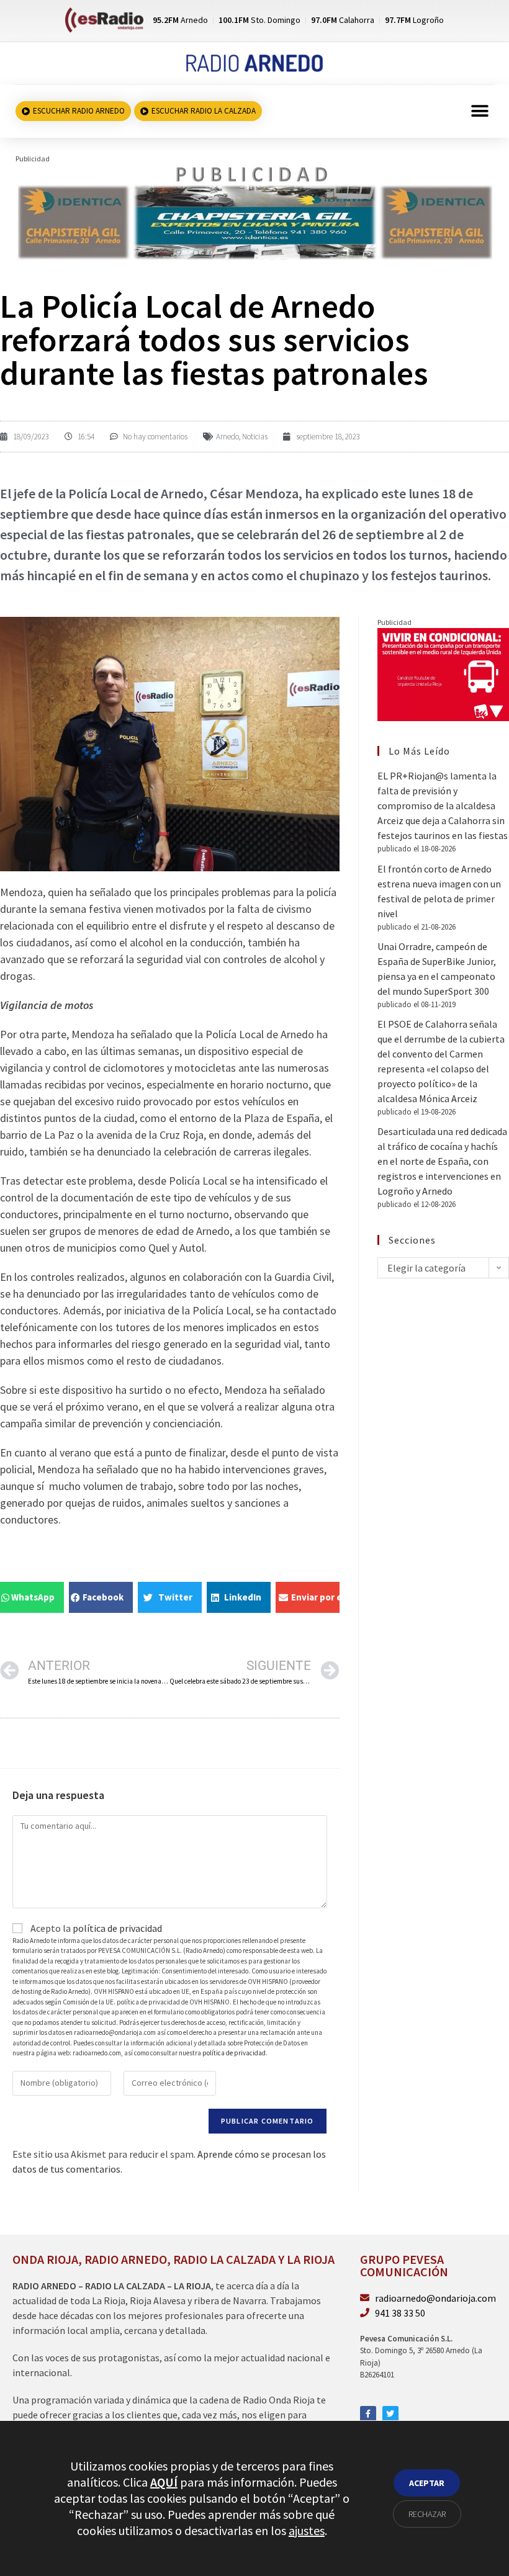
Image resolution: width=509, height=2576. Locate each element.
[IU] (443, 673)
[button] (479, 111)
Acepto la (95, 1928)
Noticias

--------------------------------

**What to work on:**
Drop the pictures, then repeat the material word for word.

**Exercise output:**
Image resolution: width=509, height=2576. Locate each element.
[IU] (443, 673)
[button] (479, 111)
Acepto la (95, 1928)
Noticias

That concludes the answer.